The Art of Looking Deeply

Dan Greenberg poses for a portrait in front of a brick wall.
Photo by Gavin Schuster, Backpack student

Years ago while in Taiwan, one of Assistant Professor Dan Greenberg’s mentors would take him to sit and look at paintings for up to an hour. That experience changed the way that Greenberg thought about viewing art. He learned the value of slowing down and digesting a piece in detail. 

Now, Greenberg incorporates that lesson in his own teaching. He encourages his students to consider the form and color of each individual brushstroke and analyze why the artist chose it, to slow down and look at things with intention. 

Greenberg joined the University of Minnesota’s Department of Art History in fall 2019. After living in Brooklyn, New York, for six years, Greenberg is settling into St. Paul and enjoying the natural beauty of the Twin Cities. His first classes were an introductory class on Asian art and a course on Chinese painting, and he aims to teach students how to interact with the world around them. 

From Biology to Asian Art 

Greenberg earned a degree in biology and worked as an ornithologist. Following undergraduate school, he went to China with the Peace Corps as an environmental education volunteer. During that time, he became particularly interested in Chinese art and culture. From there, he received a graduate certificate in contemporary Chinese art at the Johns Hopkins Nanjing Center, a masters from the National Taiwan University, and a PhD in History of Art from Yale.

With a specialty in early modern China and its relationship to Europe and neighboring countries such as Tibet, Mongolia, and Japan, Greenberg analyzes the artistic and cultural exchange in the early modern era, a lively time in Chinese history. At the University, he will be teaching about how the exchange of ideas occurs between China and the rest of the world.
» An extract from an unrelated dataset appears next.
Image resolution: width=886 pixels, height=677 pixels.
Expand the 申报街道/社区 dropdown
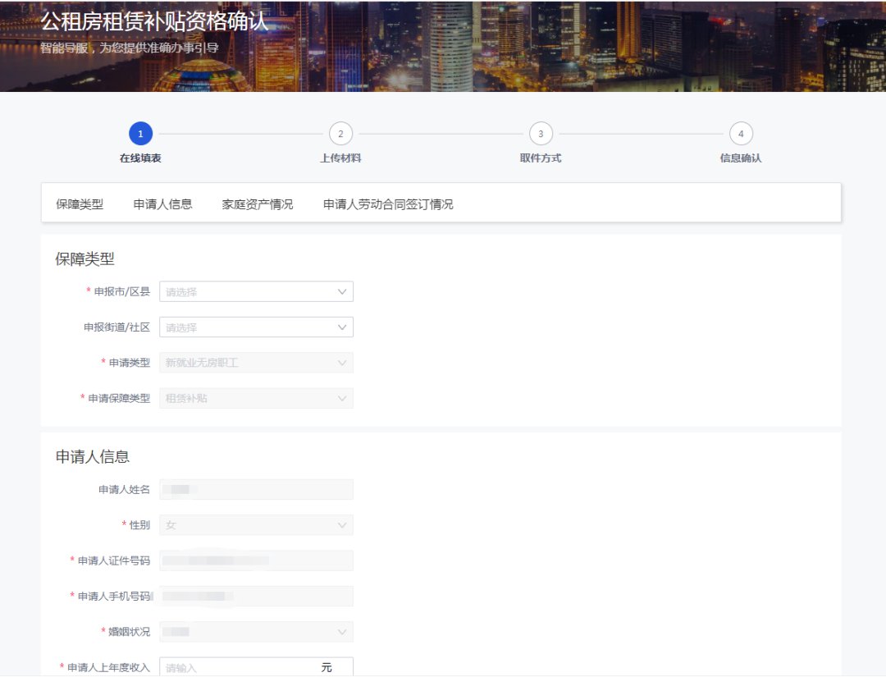click(x=256, y=327)
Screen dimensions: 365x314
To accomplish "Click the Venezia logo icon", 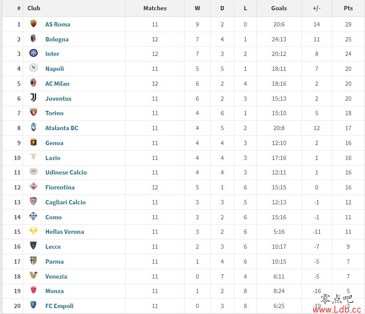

Greenberg is currently teaching a course on art, science, and the Jesuits of China. “We're looking at the way that these Jesuit missionaries working in China created art that was a mix of Chinese and European ideas about art and science,” says Greenberg. 

The course is similar to one he taught at Yale, and Greenberg will continue to teach additional topics focused on how ideas are exchanged across borders. For example, next year Greenberg will teach a course on Buddhism in Asia, which stretches from India to Japan.

Teaching Engagement

Connections between religion and international relations are what make art history relevant to all areas of culture. Greenberg says the most important part of art history is the tools that it gives you to engage with the world. More than specific names, dates, and figures, the discipline is a method of inquiry. 

“Whether you take my introduction to Jesuits class, or Jesuits and East Asia class, or my Introduction to Asian Art or Chinese Painting class, what I want people to come away with is this ability to interact with the world in a specific way and to use this mindset to think about the world around you,” Greenberg says.

Learning to See

Greenberg strives to teach his students to really look at things. He wants liberal arts students to have the ability to see, analyze, talk about, and write about not only art or Asian art but everything that surrounds them. 

Greenberg’s background in biology and the United States Peace Corps reminds us that pathways are often nonlinear and that it is possible for individuals to turn their interests into a profession. Now, he enjoys teaching his students to look deeply into humans’ artistic endeavors with intention.